The size of the function graphs
It is immediately obvious that every graphic must be large enough to be clickable with the mouse. The graphics must be spaced a certain distance apart and they should be easy to see and click on at normal resolution on a medium-sized screen. It goes without saying that they should be accessible via the keyboard using the Tab key. For people with motor difficulties who work with a mouse or a special input device, small graphics with a small click area are annoying. Either the mouse has to be guided precisely or an incorrect action is carried out. Frustrations of this sort are sure to turn even the most patient user away from the site.
as short as possible, as concise as possible, as clear as possible
What I said in previous posts applies here. Blind people need the alt attribute, all users need the title in order to find out which function is hidden behind the graphic when using the mouse. A letter icon could be a comment feature, a letter to the editor offer, or an email form. The same always applies to function texts: as short as possible, as concise as possible, as clear as possible.

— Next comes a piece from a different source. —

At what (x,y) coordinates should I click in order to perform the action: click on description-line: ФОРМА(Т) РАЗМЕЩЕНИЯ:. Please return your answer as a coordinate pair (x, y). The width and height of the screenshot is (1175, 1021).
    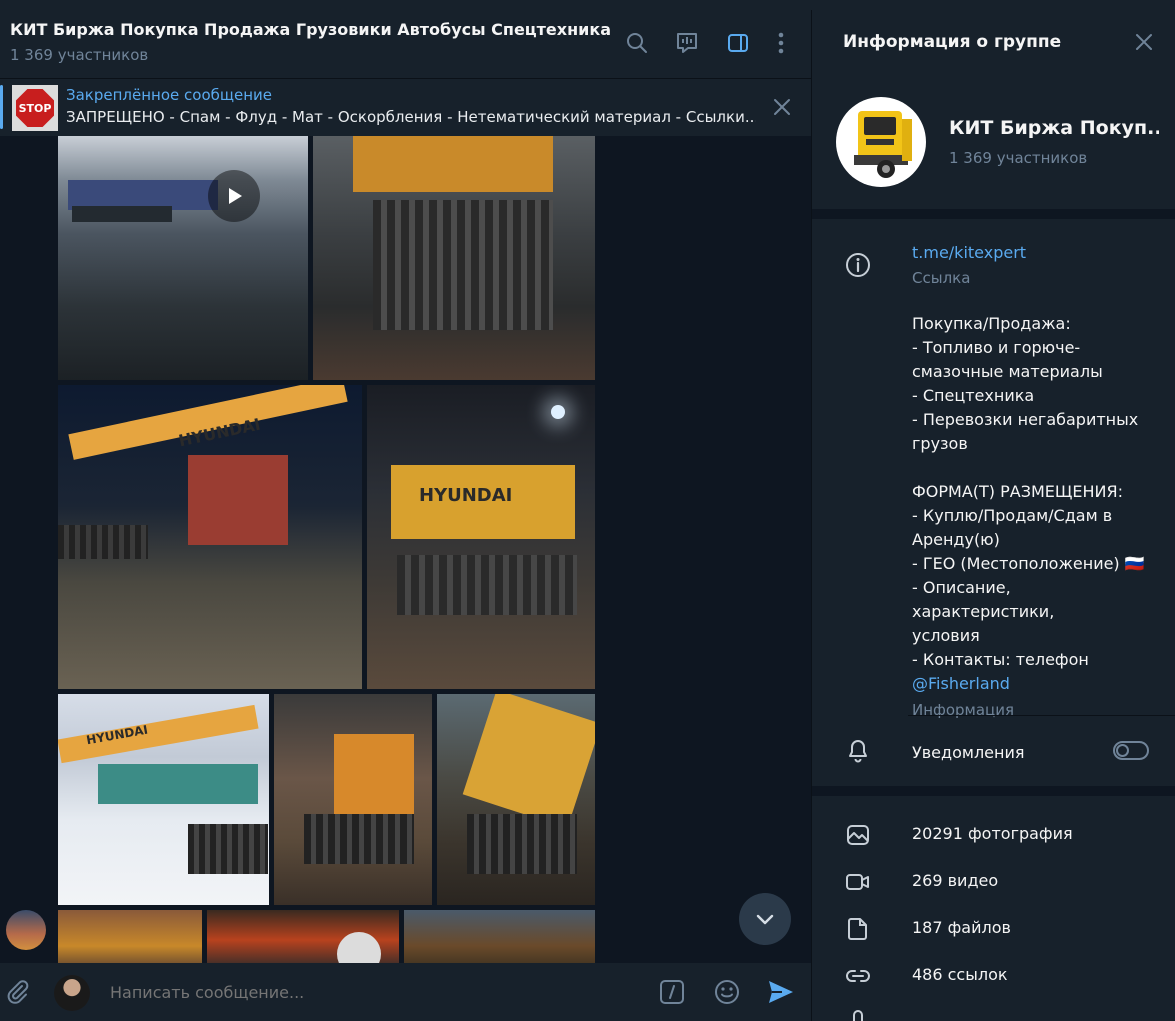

The descriptive text of a function graphic describes its function, never the appearance of the graphic. A description such as "Black triangle pointing to the right" as in the web analysis software eTracker can still be deciphered with difficulty, but it is still unnecessary effort.
Less - but better
Not every graphic is also an enrichment for the website. A few years ago, it was fashionable to offer dozens of social bookmarking services. Many of them were practically meaningless in Germany. On the other hand, the icons were so small that they were difficult to click on.
Especially with function graphics, you should always consider whether they are actually needed at this point in this form. For example, does it make sense to offer a Like or Twitter button directly below the headline of a text? The person concerned would first have to have read the text in order to consider it to be recommendable. Contrary to other opinions, a high number of likes does not increase the quality of an article.